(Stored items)
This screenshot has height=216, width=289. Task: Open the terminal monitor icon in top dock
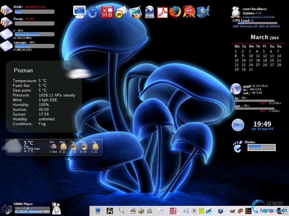79,12
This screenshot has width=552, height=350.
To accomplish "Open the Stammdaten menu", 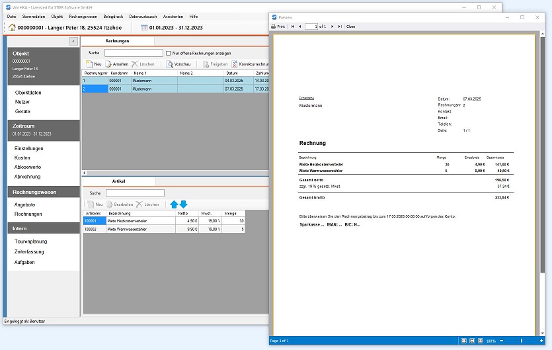I will [x=33, y=16].

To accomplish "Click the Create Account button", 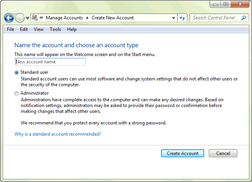I will 183,153.
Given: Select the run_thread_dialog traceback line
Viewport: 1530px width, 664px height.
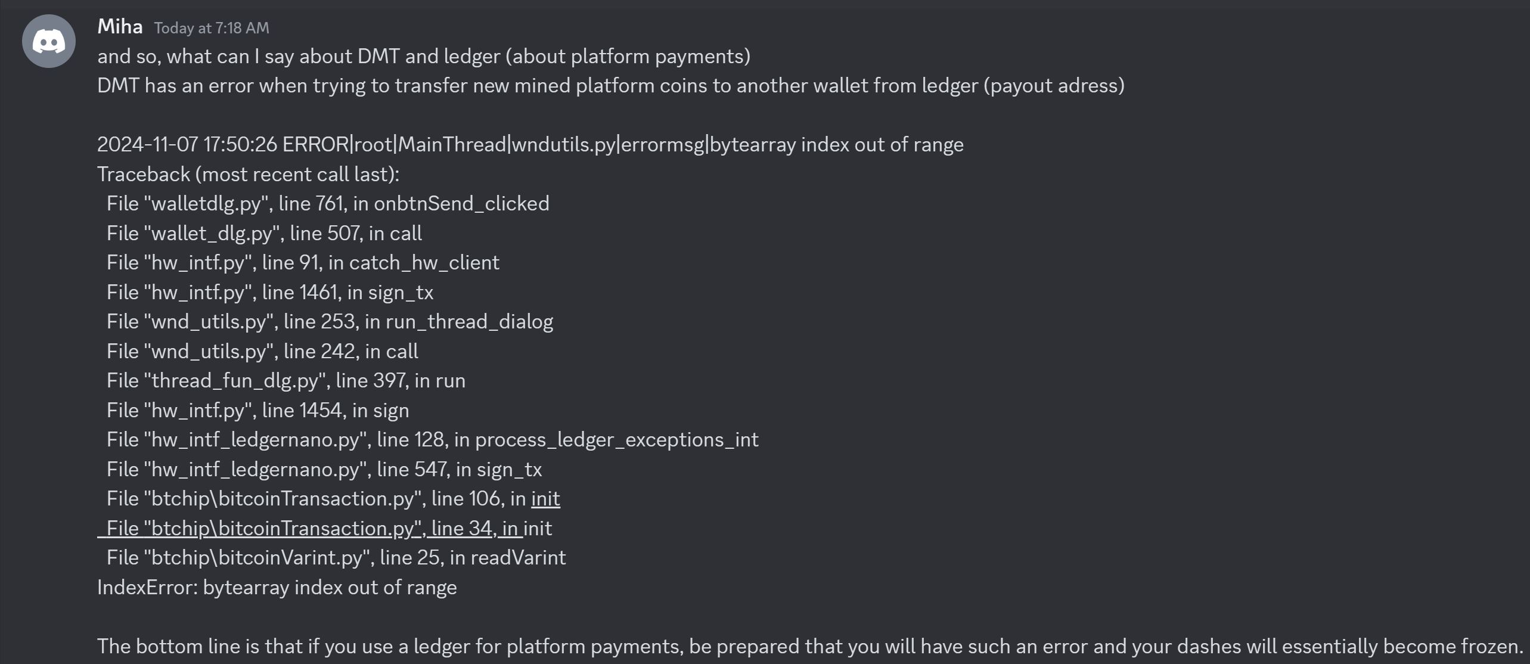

Problem to work on: Would you please print only the lines running from the one with "Given: Select the" to the final line of the entries above, exactly as written and without pictures?

Answer below:
Given: Select the run_thread_dialog traceback line
Viewport: 1530px width, 664px height.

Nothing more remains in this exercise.